В Москве на открытии фестиваля-школы современного искусства "Территория", программа которого посвящена Берлину, 12 и 13 сентября будет показан спектакль "Гамлет" знаменитого театра "Шаубюне ам Ленинер Плац" в постановке не менее знаменитого режиссера Томаса Остермайера.
БУКВНесколько лет назад я смотрел "Гамлета" Остермайера в Авиньоне, на премьере, в Почетном дворе Папского дворца. И после спектакля не удержался, пошел за кулисы спросить у режиссера, кто рассказал ему, выросшему даже не в Восточной, а в Западной Германии, про похороны Брежнева. В ответ он недоуменно уставился на меня: при чем тут Брежнев? Я рассказал ему знаменитую историю из своего детства — про то, как во время похорон генсека могильщики долго не могли приладиться к вырытой у Кремлевской стены могиле, и в результате гроб с телом "дорогого Леонида Ильича" вырвался у них из рук и упал вниз со страшным грохотом. Вся страна слышала его в прямом телеэфире, не зная, что сама вскоре отправится в тартарары.

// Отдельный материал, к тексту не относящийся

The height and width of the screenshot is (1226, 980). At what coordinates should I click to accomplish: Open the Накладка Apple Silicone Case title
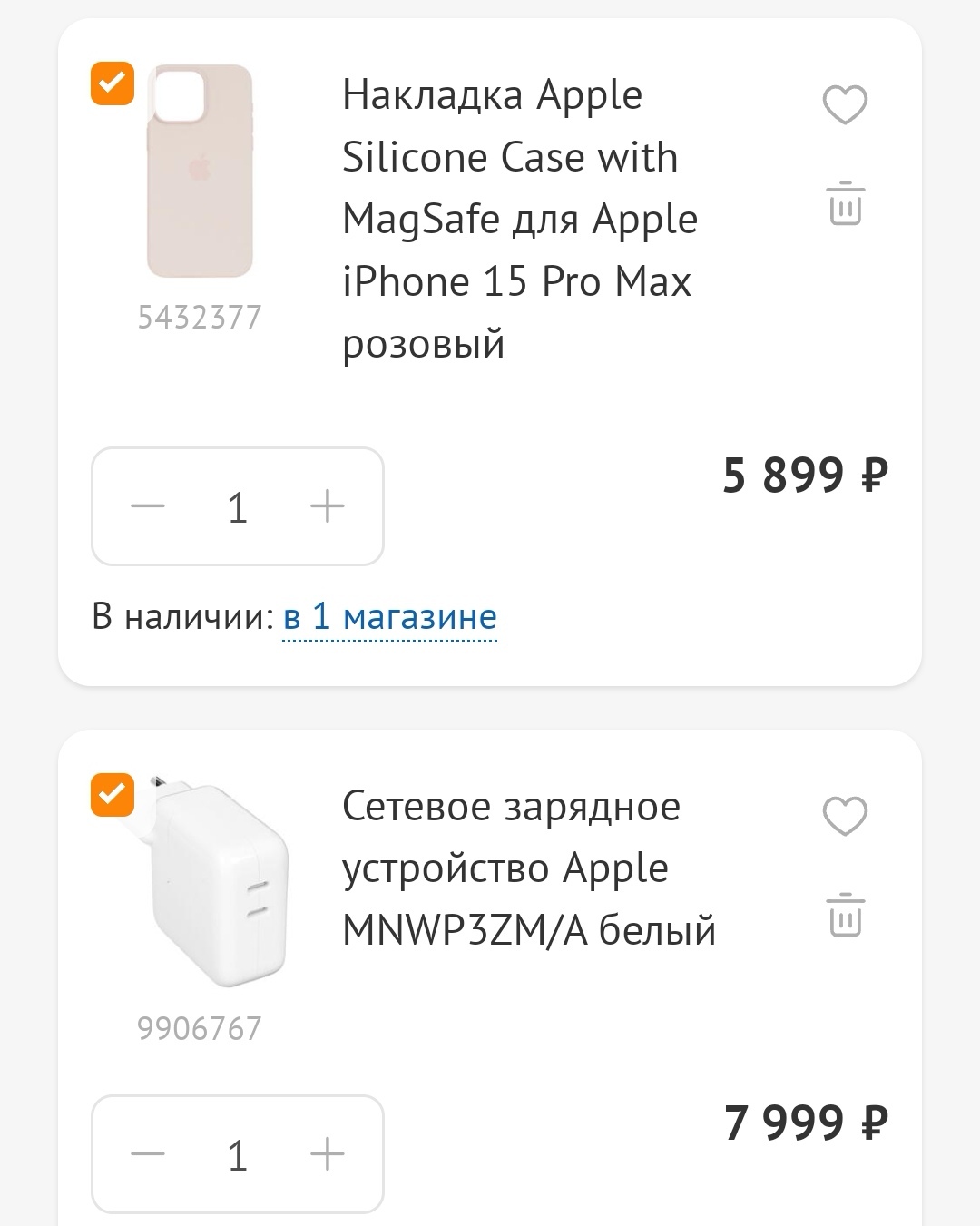(519, 219)
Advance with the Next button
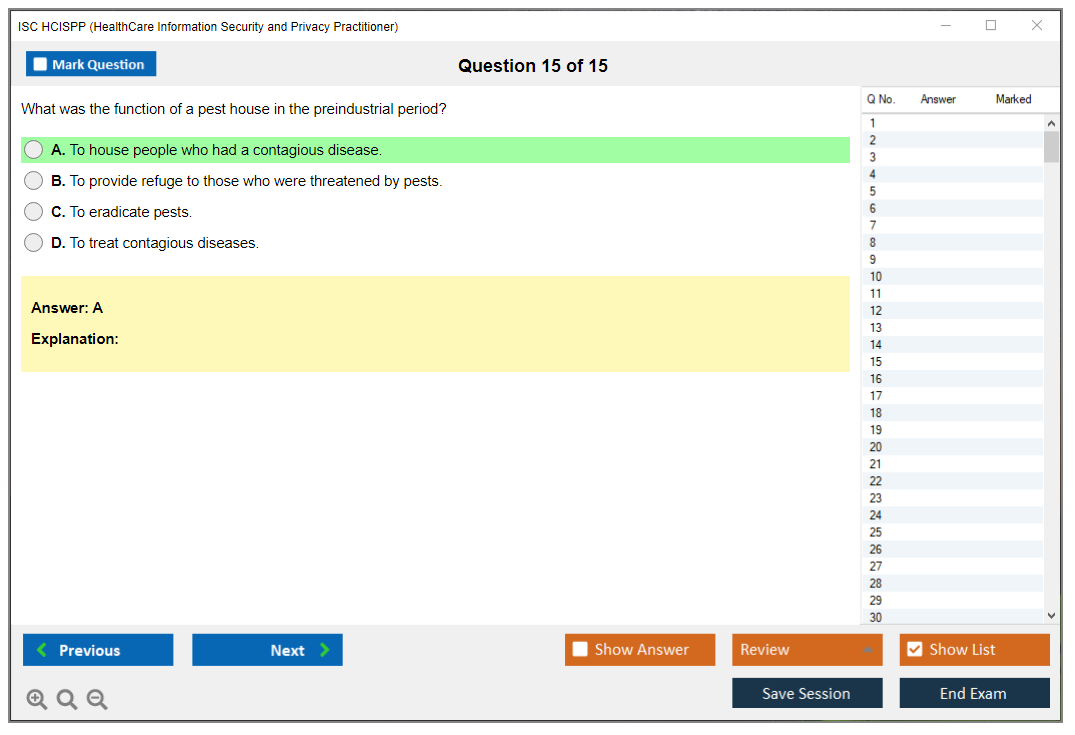The width and height of the screenshot is (1075, 735). pos(267,650)
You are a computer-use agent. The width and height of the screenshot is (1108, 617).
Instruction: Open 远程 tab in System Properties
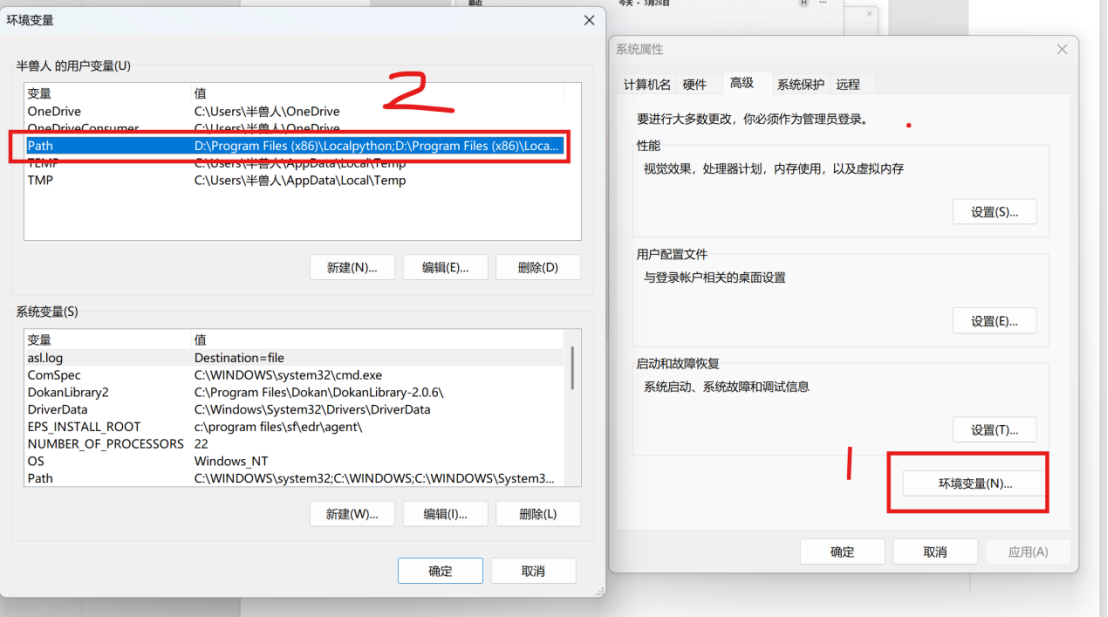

В начале "Гамлета" у Остермайера есть присочиненная к Шекспиру сцена похорон короля. У открытой могилы стоят сын, вдова и брат покойного, придворные. Ночь, на кладбище хлещет ливень — это один из могильщиков поливает героев из шланга, в то время как второй никак не может опустить королевский гроб в разрытую яму. Он нервничает, сам несколько раз падает в могилу и доходит буквально до исступления, прежде чем ему удается шумно запихнуть гроб вниз и засыпать его землей. Земля рыхлая, скользкая, герои то и дело поскальзываются, даже падают.
Мне после этого пролога показалось, что "Гамлет" рассказывает о конце одной исторической эпохи и о приходе другой. Потом уже мы говорили с режиссером о том, что важные смыслы — но только если спектакль действительно серьезен — возникают в голове у зрителя иногда независимо от того, что имел в виду режиссер. И в сущности, мысль о конце эпохи имеет прямое отношение к шекспировскому спектаклю Томаса Остермайера. Но на сей раз выдающийся немецкий режиссер, кстати, обычно весьма остро говорящий на социальные темы, похоронил не конкретную страну или какой-то политический режим, а вообще весь наш мир.

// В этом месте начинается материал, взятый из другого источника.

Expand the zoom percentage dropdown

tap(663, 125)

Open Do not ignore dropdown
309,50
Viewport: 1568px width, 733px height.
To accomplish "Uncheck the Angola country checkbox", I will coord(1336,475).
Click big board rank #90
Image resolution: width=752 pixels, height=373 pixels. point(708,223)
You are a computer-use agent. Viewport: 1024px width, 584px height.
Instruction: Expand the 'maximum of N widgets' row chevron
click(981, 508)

Начавшись на кладбище, спектакль так и остается на нем до финала: все действие происходит поверх свежей, рыхлой черной земли. Смерть повсюду, все разрушено и обесценено, перевернуто с ног на голову. Остается лишь наслаждаться тотальным распадом. Поэтому все, что делает в этом "Гамлете" заглавный герой (его играет лучший немецкий актер своего поколения Ларс Айдингер), суть сплошное притворство. Это игра без конца и края, рожденная не жаждой мести и даже не страстью к лицедейству, а голым отчаянием, невозможностью быть самим собой. Вернее, незнанием того, каким именно нужно и можно быть человеку. Мир остермайеровского "Гамлета" не просто вывихнут, он безнадежно разбит на осколки и навсегда лишен опор. В нем не только люди раздваиваются — пятеро из шести занятых в спектакле актеров играют по две роли,— в нем сама реальность оказывается неотличима от кошмарных кладбищенских наваждений.

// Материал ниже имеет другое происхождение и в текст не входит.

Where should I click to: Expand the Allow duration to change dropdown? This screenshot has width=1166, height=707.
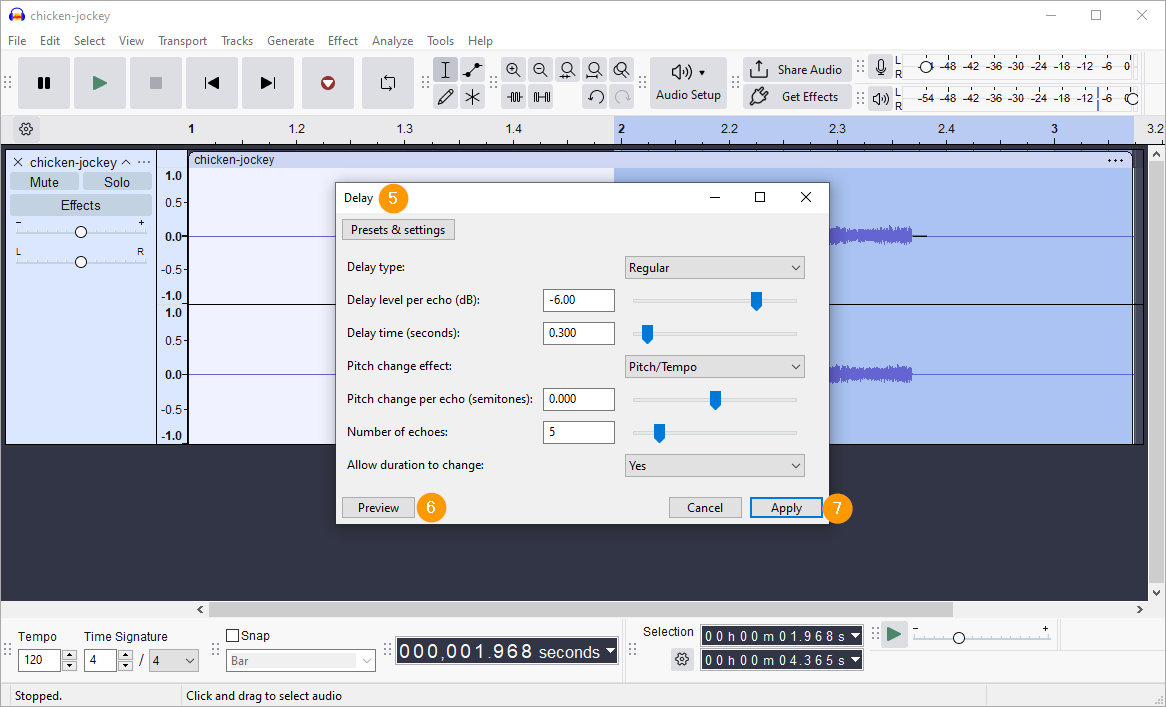(x=714, y=466)
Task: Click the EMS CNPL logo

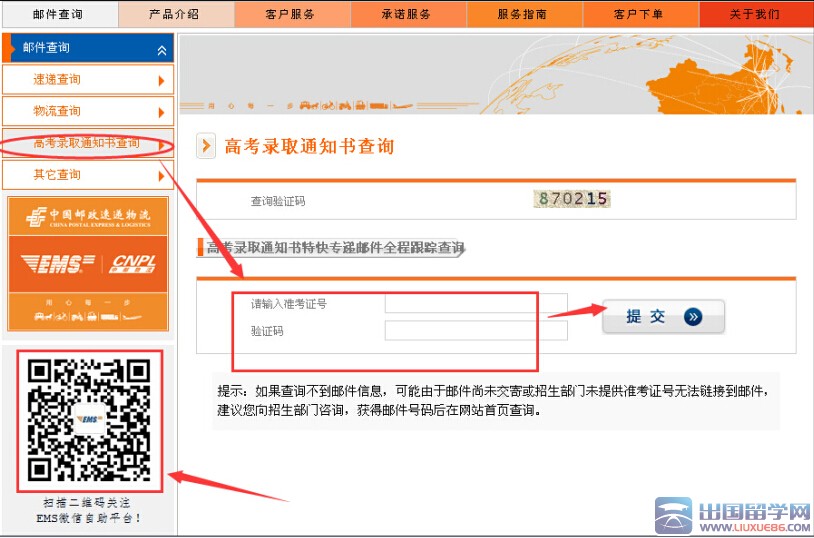Action: click(88, 264)
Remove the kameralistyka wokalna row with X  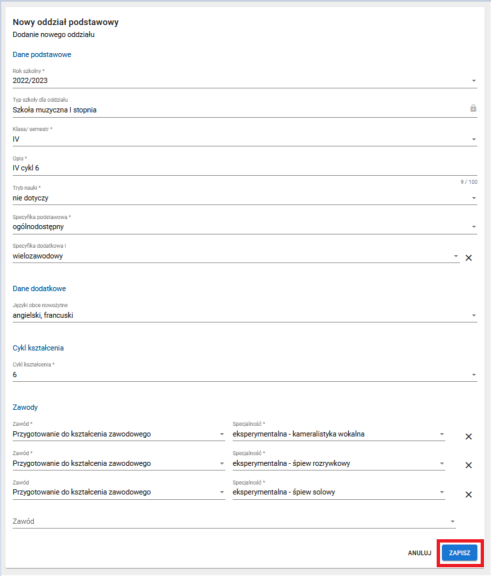[469, 436]
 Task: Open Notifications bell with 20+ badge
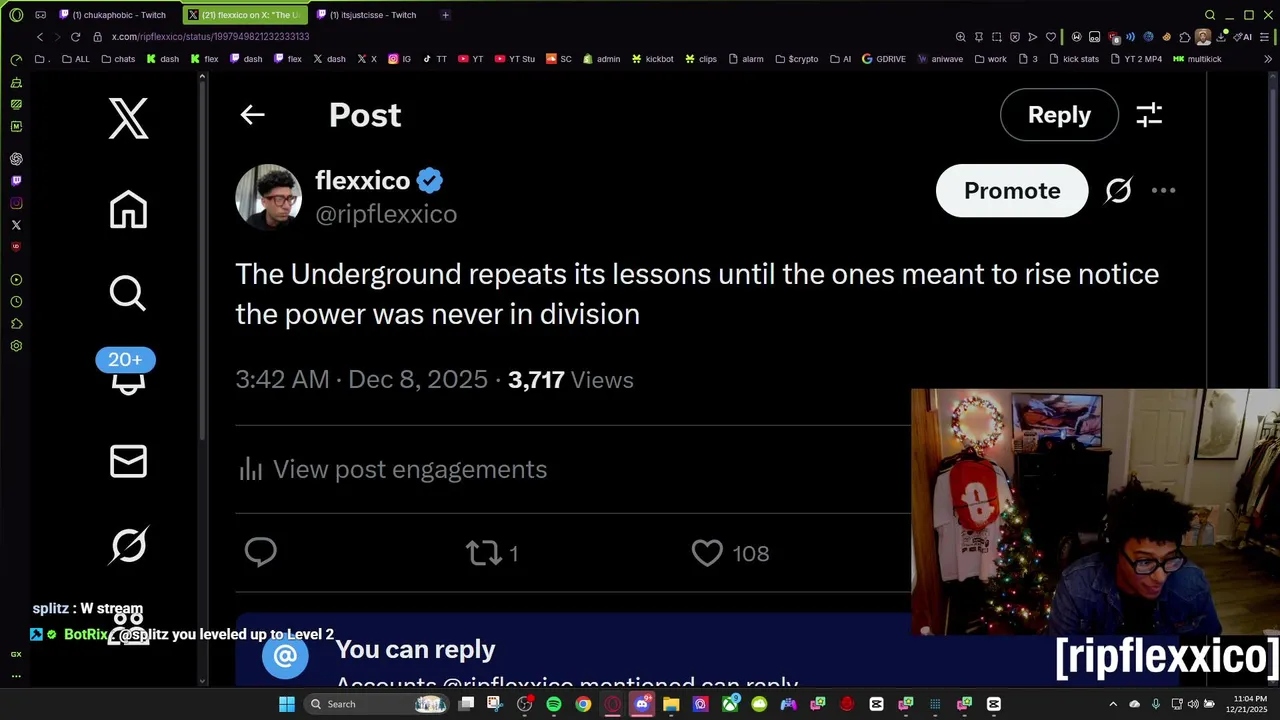(127, 371)
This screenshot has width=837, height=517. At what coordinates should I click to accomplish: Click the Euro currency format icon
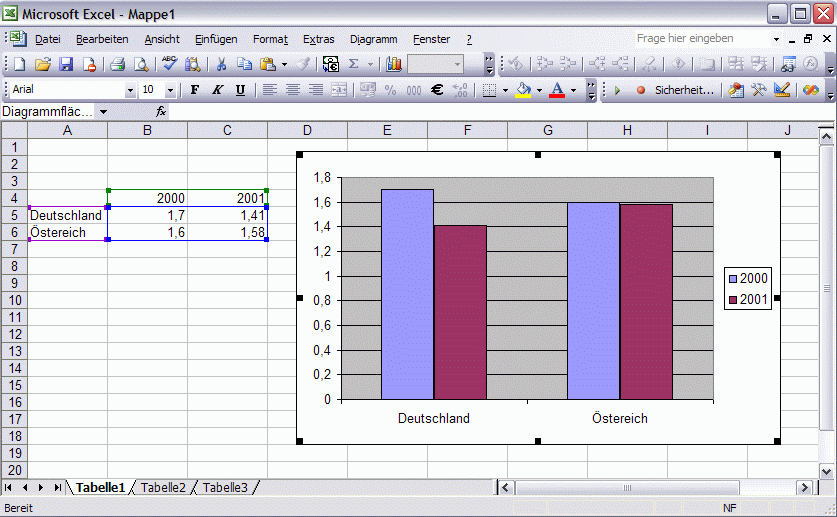tap(437, 90)
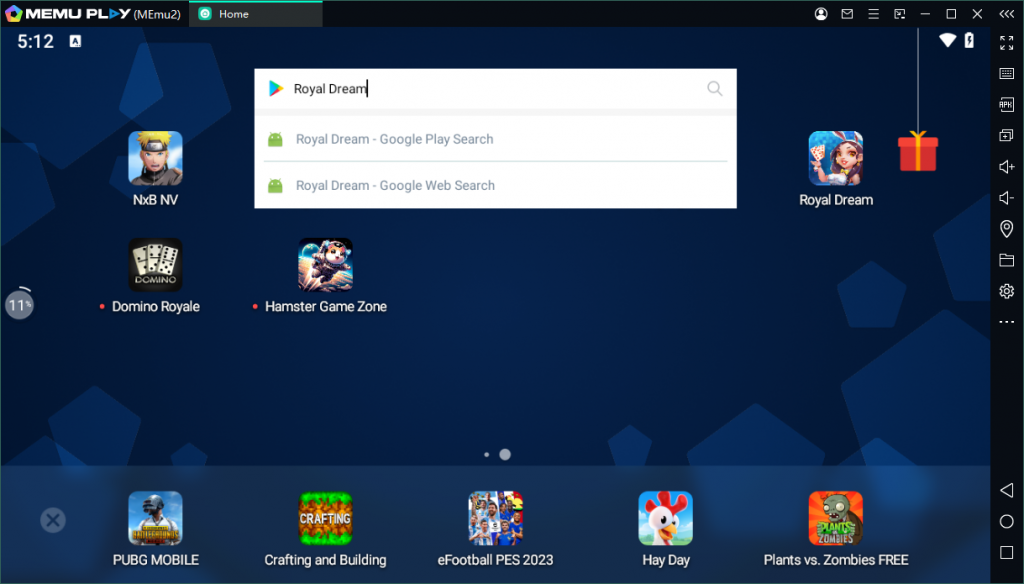Open the APK installer from the sidebar
This screenshot has width=1024, height=584.
(1007, 104)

Есть, однако, в "Гамлете" и нечто обнадеживающее, хотя и не относящееся к трактовке Шекспира, а именно само качество театрального произведения. Спектакль Томаса Остермайера будет открывать пятый фестиваль-школу современного искусства "Территория", который был придуман, в сущности, для того, чтобы показать молодым зрителям необходимость постоянного пересмотра любых сколько-нибудь устоявшихся правил "хорошего поведения" в творчестве. Вплоть до того, что и актер в сегодняшнем театре иногда необязателен — можно создавать спектакли с обычными людьми, "играющими" самих себя (как в "Капитале" группы "Римини протокол"), или с детьми иммигрантов из неблагополучных районов (как в "Аде на земле" хореографа Констанцы Макрас). "Гамлет" Остермайера в этом смысле вдохновляюще традиционен — он доказывает, что театр, в котором хорошую пьесу под руководством хорошего режиссера играют хорошие актеры, пока еще рано списывать со счетов.